Write/read shared memory on compute capability 2.1

Hi all,

I am processing some data on a matrix of width “width” using a 1D array (data), whose access pattern is k = width * blockIdx.y + blockIdx.x * NUM_THREADS + threadIdx.x. I allocate floats X(i) and assign the data of the array as X(i) = data(k).

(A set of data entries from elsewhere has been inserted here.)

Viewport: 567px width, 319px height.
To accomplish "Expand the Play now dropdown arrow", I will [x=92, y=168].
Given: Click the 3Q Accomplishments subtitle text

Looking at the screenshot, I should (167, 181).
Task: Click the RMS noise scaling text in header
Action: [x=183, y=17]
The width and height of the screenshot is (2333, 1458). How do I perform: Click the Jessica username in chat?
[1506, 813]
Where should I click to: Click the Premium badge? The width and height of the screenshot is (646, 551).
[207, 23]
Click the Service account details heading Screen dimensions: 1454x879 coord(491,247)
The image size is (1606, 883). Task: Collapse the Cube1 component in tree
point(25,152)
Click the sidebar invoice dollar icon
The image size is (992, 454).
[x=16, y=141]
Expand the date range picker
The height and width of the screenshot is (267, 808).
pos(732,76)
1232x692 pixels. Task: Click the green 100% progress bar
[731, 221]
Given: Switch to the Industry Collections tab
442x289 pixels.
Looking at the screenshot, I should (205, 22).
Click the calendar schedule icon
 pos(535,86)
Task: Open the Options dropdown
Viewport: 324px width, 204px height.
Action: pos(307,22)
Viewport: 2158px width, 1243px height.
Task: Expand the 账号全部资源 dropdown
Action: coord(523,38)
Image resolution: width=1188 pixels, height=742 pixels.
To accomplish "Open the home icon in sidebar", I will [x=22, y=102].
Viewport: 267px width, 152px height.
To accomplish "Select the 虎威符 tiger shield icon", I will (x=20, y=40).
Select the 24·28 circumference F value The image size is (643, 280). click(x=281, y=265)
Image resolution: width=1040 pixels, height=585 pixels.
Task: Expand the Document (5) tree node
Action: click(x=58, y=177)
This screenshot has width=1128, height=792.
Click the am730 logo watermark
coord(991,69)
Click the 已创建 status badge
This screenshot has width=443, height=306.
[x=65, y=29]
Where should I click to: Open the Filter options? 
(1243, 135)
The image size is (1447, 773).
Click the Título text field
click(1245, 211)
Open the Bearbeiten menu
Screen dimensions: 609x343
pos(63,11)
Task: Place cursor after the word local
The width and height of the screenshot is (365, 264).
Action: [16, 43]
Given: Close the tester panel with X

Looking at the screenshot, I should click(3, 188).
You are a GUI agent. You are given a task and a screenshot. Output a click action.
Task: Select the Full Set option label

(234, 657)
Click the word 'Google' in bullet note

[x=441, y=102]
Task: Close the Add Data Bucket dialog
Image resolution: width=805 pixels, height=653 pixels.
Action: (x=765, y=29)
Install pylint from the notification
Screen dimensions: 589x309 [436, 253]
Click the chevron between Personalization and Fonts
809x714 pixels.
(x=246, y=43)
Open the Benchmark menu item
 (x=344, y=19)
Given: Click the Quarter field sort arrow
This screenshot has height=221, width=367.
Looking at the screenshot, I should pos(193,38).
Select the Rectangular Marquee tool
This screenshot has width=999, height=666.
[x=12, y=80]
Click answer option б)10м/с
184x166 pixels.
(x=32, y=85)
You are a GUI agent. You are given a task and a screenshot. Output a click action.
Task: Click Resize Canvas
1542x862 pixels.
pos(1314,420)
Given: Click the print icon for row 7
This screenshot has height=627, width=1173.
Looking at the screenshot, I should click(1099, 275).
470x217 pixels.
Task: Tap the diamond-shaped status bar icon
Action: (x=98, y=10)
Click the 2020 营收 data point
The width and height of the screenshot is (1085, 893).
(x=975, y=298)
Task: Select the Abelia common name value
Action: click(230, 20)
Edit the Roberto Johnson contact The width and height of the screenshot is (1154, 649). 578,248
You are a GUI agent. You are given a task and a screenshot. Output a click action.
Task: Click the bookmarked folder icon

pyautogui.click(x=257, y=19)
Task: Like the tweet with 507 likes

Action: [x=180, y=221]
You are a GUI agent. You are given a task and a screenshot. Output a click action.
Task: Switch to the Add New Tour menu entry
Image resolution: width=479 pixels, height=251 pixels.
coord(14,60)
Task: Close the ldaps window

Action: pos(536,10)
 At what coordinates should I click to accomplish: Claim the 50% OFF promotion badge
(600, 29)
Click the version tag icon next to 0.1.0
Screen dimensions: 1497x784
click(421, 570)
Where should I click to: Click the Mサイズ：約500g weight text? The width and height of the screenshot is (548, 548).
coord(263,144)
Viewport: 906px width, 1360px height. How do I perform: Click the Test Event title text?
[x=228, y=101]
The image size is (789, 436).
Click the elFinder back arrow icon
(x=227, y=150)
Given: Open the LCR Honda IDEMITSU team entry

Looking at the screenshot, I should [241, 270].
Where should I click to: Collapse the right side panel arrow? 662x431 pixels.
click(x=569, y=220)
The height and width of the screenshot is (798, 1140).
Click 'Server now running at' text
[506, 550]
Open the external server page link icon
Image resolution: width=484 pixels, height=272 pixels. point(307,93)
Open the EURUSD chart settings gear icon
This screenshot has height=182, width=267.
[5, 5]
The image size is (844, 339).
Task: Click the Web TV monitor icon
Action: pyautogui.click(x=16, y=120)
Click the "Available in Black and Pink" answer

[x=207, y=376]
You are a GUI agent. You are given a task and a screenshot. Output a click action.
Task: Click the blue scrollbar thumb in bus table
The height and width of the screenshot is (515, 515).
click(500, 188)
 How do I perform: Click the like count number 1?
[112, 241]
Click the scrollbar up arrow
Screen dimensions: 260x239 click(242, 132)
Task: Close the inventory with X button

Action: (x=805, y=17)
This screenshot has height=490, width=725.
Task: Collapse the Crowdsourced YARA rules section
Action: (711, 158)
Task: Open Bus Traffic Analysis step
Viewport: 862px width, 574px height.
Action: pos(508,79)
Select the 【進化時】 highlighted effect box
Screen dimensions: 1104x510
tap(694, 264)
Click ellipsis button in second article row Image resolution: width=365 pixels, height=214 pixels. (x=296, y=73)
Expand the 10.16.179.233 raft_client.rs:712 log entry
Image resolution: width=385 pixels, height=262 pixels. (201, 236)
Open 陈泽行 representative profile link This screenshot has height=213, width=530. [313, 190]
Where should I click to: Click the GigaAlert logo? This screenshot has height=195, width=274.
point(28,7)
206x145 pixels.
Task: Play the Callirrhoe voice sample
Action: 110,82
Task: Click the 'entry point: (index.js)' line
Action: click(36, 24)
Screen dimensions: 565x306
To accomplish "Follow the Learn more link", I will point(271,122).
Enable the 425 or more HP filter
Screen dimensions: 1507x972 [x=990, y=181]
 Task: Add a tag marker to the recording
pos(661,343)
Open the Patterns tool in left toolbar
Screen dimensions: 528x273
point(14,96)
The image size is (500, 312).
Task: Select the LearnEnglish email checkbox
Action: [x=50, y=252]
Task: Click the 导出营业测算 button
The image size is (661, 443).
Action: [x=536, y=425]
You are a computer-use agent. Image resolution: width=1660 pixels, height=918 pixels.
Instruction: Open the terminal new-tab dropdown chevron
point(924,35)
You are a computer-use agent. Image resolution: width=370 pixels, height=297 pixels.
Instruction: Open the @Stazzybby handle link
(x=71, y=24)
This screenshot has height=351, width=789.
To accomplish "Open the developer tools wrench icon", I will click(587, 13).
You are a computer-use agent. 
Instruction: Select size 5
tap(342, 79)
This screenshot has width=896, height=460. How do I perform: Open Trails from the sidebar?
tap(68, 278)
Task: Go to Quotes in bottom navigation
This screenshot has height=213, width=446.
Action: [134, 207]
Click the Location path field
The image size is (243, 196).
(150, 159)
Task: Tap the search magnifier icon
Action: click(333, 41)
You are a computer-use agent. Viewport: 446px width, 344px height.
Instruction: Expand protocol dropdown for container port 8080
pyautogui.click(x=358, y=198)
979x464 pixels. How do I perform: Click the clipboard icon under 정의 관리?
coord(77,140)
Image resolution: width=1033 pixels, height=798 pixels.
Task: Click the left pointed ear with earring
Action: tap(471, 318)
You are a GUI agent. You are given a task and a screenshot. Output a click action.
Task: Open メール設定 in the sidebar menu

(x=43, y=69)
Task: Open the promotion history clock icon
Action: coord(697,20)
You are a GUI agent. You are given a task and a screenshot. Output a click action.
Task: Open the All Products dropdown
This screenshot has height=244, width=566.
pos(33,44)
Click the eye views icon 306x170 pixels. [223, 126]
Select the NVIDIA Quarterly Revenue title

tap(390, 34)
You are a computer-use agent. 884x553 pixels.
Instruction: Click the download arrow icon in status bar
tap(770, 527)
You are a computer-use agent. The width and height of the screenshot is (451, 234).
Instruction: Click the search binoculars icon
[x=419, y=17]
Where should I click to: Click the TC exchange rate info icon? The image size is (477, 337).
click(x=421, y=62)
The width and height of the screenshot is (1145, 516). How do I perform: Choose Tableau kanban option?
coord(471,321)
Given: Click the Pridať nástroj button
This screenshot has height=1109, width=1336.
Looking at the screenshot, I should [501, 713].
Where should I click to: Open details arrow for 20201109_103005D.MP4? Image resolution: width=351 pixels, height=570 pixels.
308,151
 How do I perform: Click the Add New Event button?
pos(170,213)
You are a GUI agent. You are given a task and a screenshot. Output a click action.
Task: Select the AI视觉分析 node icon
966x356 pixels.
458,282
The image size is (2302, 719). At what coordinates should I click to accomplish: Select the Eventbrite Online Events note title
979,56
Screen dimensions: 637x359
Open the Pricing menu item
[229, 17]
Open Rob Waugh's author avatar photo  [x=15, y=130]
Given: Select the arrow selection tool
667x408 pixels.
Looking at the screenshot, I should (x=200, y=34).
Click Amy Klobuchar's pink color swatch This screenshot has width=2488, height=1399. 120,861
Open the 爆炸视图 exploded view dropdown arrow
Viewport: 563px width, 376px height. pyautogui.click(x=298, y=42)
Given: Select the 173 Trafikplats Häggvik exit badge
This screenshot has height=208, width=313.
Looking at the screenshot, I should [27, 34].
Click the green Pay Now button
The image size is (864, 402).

Y(i) are also arrays, whose size corresponds to the number of threads.

shared float X1;
shared float X2;
shared float X3;
shared float X4;
shared float X5;
shared float X6;
shared float X7;
shared float X8;
shared float X9;

shared float Y1[NUM_THREADS];
shared float Y2[NUM_THREADS];
shared float Y3[NUM_THREADS];
shared float Y4[NUM_THREADS];
shared float Y5[NUM_THREADS];
shared float Y6[NUM_THREADS];
shared float Y7[NUM_THREADS];
shared float Y8[NUM_THREADS];
shared float Y9[NUM_THREADS];

after processing I want to pass a float X(i) to Y(i) at position threadIdx.x: Something like:

Y1[threadIdx.x + 1] = X1;

Yi[threadIdx.x - 2] = Xi;

(note that +1 or -2 are simply shifts). I am facing banck conflict, because my hardware is compute capability 2.1 (L1/L2 cache I guess). Could please someone point me to the right way to access Yi avoiding bank conflict? Thanks!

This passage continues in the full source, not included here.